Henry formally retired in 1977, but he continued to devote his time to research and encouraging and helping new generations of scientists . He travelled worldwide giving talks and presentations and worked for years with the Minorities Access to Research Careers (MARC) program, established in 1975 by the National Institutes of General Medical Sciences. Henry founded the Committee on Minorities in Physics of the American Physical Society and was an early leader of the National Society of Black Physicists.

In an obituary written on November 10, 2001, the New York Times states "Dr. Henry studied under a number of Nobel Prize winners: Dr. Arthur H. Compton, the 1927 winner in physics, taught him quantum mechanics; Dr. Wolfgang Pauli, the 1945 winner, taught him the theory of nuclear forces; Dr. Robert A. Millikan, the 1923 winner, taught him molecular spectra. In addition, he played tennis with Dr. Enrico Fermi, a 1938 laureate."

== Personal life ==
Henry was married to Jeanne Pearlson Henry and they had one daughter, Eva Henry. On October 31, 2001, Henry died of congestive heart failure at Sibley Memorial Hospital.

== Awards and recognitions ==
Henry was a Fellow of the American Physical Society, and the American Association for the Advancement of Science.
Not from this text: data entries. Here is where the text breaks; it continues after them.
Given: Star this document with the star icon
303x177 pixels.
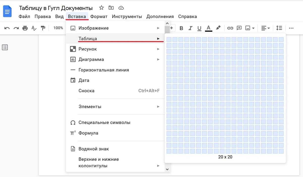Looking at the screenshot, I should click(x=102, y=8).
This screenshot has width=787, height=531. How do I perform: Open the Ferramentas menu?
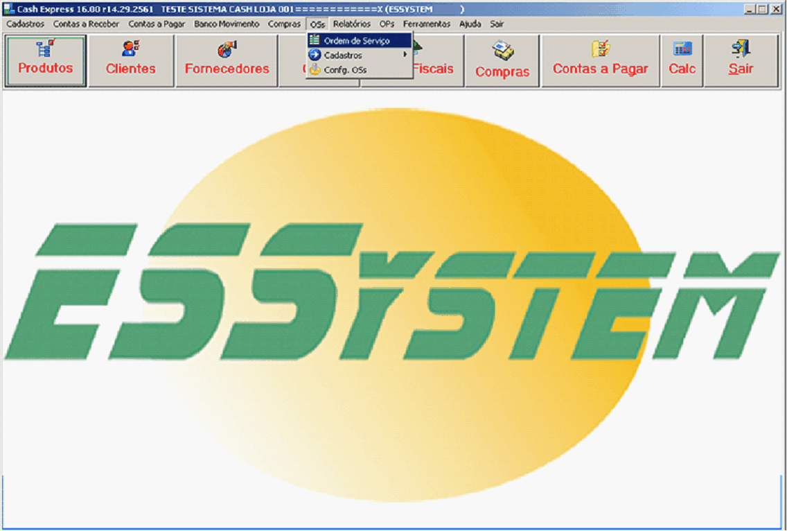427,24

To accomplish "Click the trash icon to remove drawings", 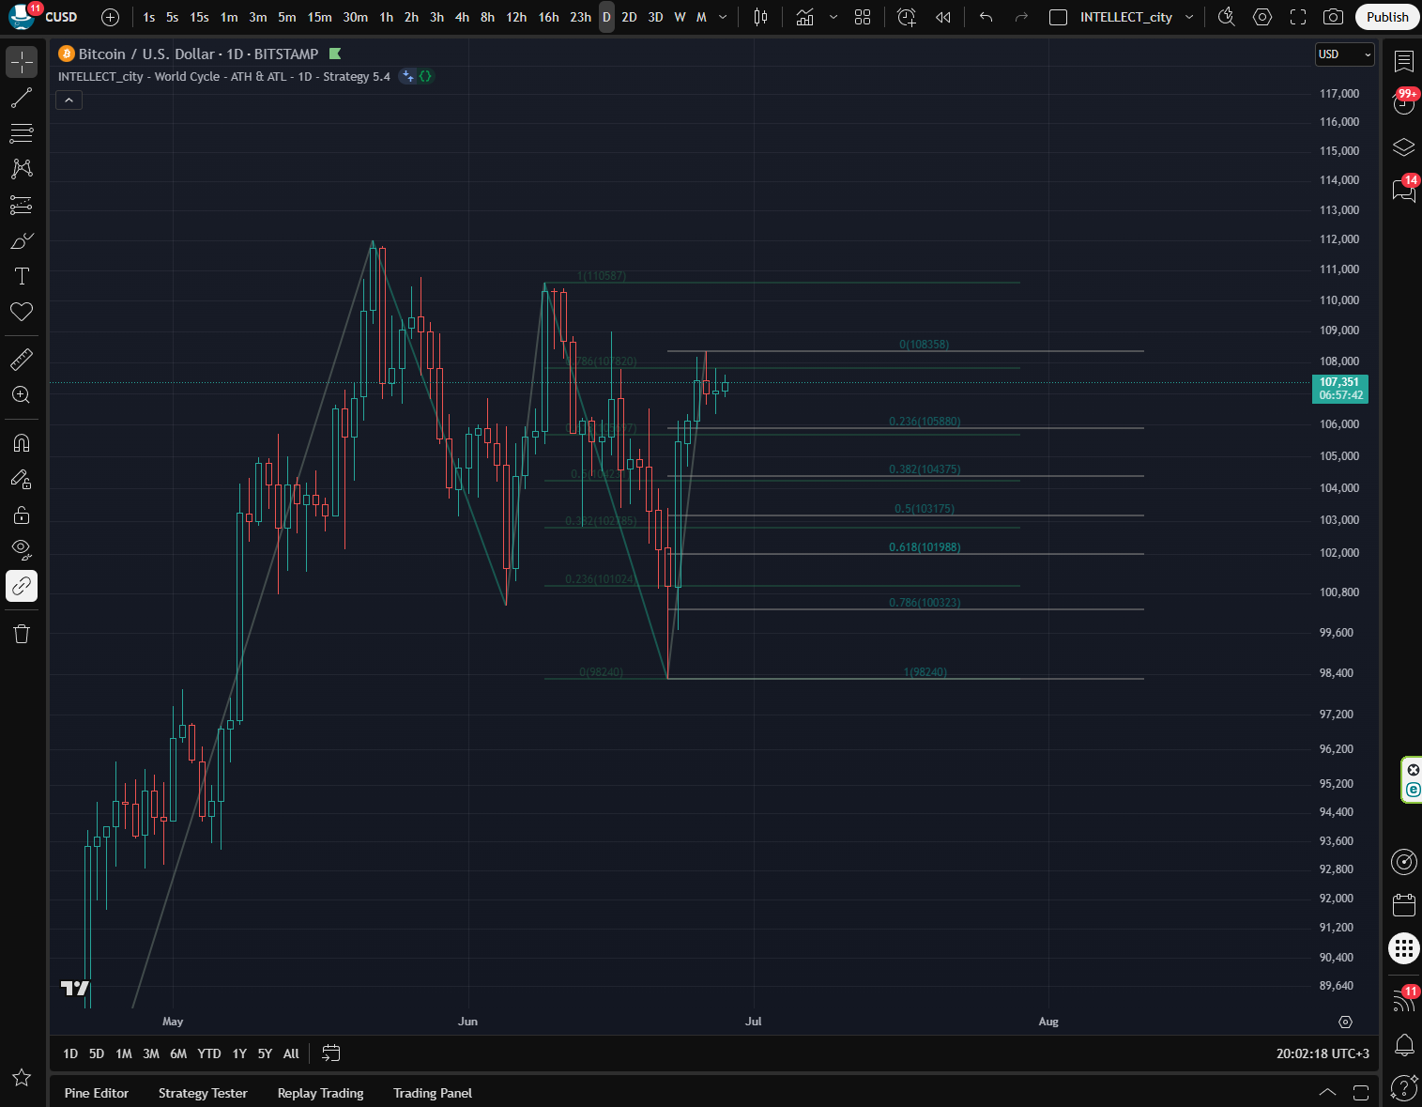I will 21,634.
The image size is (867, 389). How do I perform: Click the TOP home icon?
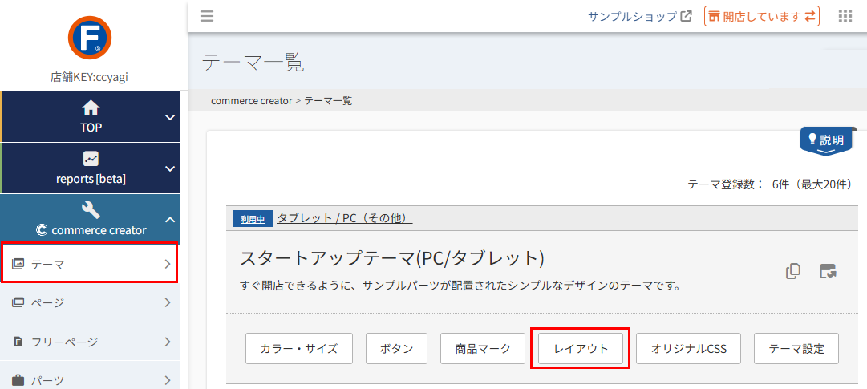pos(91,107)
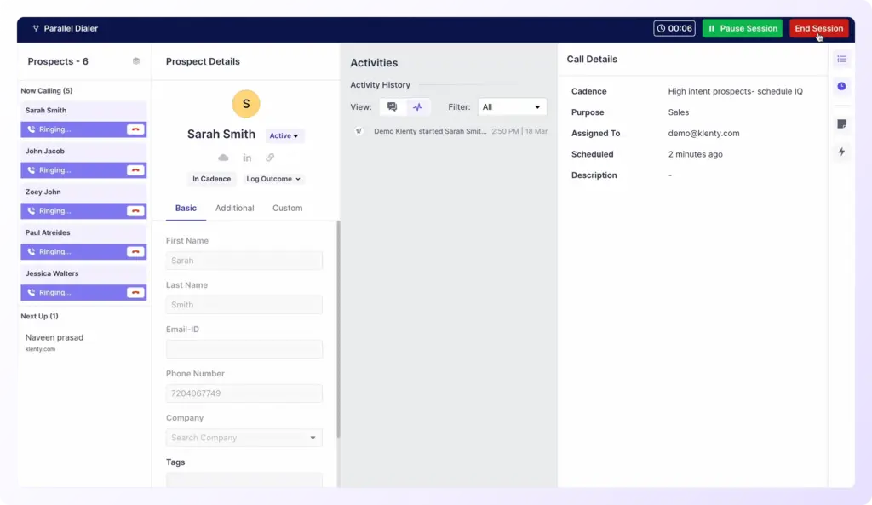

For 1974–75, he received the Outstanding Educator in America. He was the recipient of the Lifetime Achievement Award in the Community from the National Science Foundation, and the 1997 Technical Achiever Award of the Year from the National Technical Association. In 1997, he was awarded the 1st Annual Golden Torch Award for Lifetime Achievement in Engineering, bestowed by the National Society of Black Engineers.

On 19 September 1997, the W.E. Henry Symposium Compendium was held at Lawrence Berkeley National Laboratory. The event was held to honor Henry's career and achievements, and included speakers such as Glenn Seaborg, Arthur Thorpe, Ronald Mickens, and Sylvester James Gates. The compendium was organized by Harry Morison, Hattie Carwell, Harry Reed, Keith Jackson and Robert Bragg.

In 1999, his alma mater, the University of Chicago, awarded Henry a professional achievement citation to recognize his contributions to cryogenics and magnetism.